The repercussions of a total blockage of the Suez Canal have significant implications for the European, Asian and North American markets. Replanning the routes towards the Cape of Good Hope and the western coast of Africa may lead to an overall delay of 15-20 days. This includes seven or eight days because of the longer navigation times and another ten days between the waiting and unloading operations at the ports of call.

“There will surely be consequences and delays within the supply chain of several sectors, since some of the ships were transporting semi-finished products or raw materials needed for the processing industries, which, in turn, will suffer setbacks and discontinuities,” added Mr Cosimi.

Experts from Intesa Sanpaolo, an Italian banking group, have estimated that, in 2020, as much as 40.1% of the overall maritime trade in the country, worth €82.8bn, passed through the Suez Canal.

This level may well rise over time because the canal is an essential junction for trade between Italy and Asia, which will inevitably increase because of the Belt and Road initiative connecting the Italian peninsula with China.

Because of its position, stretched out between the Mediterranean Sea and northern Europe, Italy is the leading European country for short-range transport within the sea basin between Europe, north Africa and the Middle East, with 216 million tons of goods and a market share of 36%, according to the Italian Navigation Institute.

Food is probably the sector most highly exposed to an obstruction of the Suez Canal. Coldiretti, an association of Italian agrarian entrepreneurs, has said the impact will be particularly felt by food and farming import/export activities with China.

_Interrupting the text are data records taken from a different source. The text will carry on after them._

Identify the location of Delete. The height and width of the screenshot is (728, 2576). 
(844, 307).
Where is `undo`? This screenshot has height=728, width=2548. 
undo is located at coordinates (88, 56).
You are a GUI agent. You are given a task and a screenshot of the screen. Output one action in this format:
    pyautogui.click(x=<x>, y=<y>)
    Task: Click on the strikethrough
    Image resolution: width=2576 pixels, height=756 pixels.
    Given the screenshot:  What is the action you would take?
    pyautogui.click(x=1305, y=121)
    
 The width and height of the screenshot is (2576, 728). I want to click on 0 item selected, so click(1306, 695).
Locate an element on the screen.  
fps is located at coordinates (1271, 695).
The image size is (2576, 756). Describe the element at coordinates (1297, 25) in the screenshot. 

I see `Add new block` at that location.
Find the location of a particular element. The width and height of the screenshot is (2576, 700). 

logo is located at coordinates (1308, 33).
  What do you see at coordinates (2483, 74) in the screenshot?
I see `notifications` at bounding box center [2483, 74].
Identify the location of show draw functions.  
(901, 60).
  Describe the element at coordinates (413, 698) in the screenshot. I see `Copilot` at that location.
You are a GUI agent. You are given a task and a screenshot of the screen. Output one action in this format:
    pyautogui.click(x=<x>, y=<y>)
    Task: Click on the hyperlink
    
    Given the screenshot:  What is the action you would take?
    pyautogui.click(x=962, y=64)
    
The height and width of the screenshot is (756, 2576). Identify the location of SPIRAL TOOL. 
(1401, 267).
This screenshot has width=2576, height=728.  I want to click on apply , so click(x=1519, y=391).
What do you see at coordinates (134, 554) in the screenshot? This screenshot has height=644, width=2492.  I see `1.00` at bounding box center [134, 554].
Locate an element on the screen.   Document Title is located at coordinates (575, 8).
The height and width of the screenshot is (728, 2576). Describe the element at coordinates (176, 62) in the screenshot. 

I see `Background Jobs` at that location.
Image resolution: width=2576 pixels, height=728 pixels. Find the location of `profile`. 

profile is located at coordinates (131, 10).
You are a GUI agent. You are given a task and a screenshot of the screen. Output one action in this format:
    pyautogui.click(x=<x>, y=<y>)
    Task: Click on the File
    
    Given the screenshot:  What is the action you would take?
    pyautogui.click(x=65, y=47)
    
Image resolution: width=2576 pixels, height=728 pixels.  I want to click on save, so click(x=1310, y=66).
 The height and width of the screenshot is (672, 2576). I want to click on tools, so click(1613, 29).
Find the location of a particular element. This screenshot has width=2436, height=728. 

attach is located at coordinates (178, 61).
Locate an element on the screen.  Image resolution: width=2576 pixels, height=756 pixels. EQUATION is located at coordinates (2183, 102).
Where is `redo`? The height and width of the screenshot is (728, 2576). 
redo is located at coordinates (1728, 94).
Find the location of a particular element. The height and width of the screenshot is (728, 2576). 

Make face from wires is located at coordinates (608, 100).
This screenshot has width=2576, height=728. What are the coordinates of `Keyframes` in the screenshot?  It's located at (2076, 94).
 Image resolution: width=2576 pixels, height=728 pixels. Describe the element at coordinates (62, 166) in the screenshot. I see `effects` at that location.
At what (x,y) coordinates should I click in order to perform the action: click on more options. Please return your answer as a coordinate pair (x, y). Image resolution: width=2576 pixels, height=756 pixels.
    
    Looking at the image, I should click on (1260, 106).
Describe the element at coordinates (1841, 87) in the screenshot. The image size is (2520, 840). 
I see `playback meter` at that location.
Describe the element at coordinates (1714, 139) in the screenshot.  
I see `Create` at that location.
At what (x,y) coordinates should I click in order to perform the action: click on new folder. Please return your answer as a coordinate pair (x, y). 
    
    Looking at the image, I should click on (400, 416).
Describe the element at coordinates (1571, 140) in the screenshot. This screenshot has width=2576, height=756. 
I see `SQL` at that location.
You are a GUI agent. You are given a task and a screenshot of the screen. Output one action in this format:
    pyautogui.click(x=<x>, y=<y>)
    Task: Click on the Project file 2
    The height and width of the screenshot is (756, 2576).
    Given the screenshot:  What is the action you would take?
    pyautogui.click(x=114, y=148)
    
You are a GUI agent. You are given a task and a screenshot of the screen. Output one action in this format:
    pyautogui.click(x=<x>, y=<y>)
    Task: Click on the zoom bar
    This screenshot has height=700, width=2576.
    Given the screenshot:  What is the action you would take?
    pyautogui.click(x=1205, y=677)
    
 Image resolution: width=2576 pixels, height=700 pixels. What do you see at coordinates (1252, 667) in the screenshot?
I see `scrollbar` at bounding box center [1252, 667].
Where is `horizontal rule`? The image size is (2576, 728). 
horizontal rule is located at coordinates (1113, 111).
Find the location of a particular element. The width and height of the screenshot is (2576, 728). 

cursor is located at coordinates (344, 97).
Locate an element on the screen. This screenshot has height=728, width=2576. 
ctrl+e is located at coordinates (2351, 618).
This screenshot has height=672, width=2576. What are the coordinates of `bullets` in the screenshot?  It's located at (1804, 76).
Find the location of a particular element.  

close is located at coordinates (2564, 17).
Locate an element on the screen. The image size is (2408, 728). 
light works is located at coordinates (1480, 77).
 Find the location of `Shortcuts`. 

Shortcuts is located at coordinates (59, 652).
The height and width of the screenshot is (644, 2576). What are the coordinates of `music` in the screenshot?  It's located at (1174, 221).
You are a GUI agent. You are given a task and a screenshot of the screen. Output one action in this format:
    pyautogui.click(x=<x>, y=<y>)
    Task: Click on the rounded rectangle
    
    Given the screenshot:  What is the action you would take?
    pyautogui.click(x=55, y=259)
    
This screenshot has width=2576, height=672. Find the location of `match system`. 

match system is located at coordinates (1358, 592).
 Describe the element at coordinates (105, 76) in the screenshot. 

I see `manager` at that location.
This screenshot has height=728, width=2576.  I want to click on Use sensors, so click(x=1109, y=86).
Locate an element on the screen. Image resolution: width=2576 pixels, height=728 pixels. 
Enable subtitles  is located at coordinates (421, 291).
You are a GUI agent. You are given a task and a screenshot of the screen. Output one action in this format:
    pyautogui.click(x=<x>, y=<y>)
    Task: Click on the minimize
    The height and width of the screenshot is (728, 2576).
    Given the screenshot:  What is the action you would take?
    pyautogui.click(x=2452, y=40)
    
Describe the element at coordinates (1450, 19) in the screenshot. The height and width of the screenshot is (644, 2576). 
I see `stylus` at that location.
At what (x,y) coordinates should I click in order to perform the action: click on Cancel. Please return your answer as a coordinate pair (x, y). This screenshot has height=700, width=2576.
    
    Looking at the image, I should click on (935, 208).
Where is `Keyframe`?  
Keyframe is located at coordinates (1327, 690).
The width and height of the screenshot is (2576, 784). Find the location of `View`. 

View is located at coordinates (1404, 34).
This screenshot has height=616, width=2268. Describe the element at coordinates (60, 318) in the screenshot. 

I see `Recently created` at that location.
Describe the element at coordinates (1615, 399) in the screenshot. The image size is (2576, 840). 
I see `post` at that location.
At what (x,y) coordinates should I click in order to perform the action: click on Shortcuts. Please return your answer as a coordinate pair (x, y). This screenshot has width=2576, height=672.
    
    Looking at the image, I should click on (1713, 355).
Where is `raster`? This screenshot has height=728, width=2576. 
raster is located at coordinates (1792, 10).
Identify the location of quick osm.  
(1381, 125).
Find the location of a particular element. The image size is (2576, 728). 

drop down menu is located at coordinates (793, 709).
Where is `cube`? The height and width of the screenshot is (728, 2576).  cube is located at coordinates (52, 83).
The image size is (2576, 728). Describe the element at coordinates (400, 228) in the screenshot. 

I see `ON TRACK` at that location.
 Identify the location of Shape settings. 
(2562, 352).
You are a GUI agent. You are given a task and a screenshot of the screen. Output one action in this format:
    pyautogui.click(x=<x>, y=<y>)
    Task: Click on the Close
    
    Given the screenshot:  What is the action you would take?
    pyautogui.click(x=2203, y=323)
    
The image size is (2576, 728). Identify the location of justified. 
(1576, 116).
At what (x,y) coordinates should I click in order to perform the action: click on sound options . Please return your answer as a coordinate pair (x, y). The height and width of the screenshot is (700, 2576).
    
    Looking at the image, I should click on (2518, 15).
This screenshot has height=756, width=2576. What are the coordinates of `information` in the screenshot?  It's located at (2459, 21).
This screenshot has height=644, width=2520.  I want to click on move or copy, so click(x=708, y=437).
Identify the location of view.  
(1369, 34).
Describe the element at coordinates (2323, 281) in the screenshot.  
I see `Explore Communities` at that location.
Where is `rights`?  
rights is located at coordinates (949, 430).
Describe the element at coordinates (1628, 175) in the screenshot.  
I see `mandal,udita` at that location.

All the main packaged Italian products, from wine to extra virgin olive oil, will experience some difficulties. Chinese imports of tomato concentrate (volume has been estimated at 70 million kilos in 2020) will be blocked.

Even before the pandemic, an incident such as the one involving the Ever Given would have caused significant indirect damage to the sector. But following the complications experienced by the agricultural raw materials market during the pandemic, the impact may be even more significant.

It is interesting to note, however, that, after several months of slowdown, the start of 2021 has been positive. The shipping of ‘Made in Italy’ agricultural products to China has increased by 19.4%.

The fallout of the blockage on the cost of oil, and therefore of energy products, must still be fully assessed. An estimated 80% of the internal commercial transport in Italy is carried out on wheels, compared to the European average of 73%, based on 2018 data.

Finally, the insurance implications must also be considered. According to Mr Cosimi, the immediate impact will be felt by the hull and machinery insurance coverage of shipowners on salvage operations. The damages that may be claimed by the authorities that manage the Suez Canal may include the protection and indemnity insurance coverage held by the affected ship.

“At such a time, it appears hasty to quantify in advance the claims from every third-party damaged by the shipowners, even if one may easily think that they will be very significant and accompanied by long-lasting legal disputes,” commented Mr Cosimi.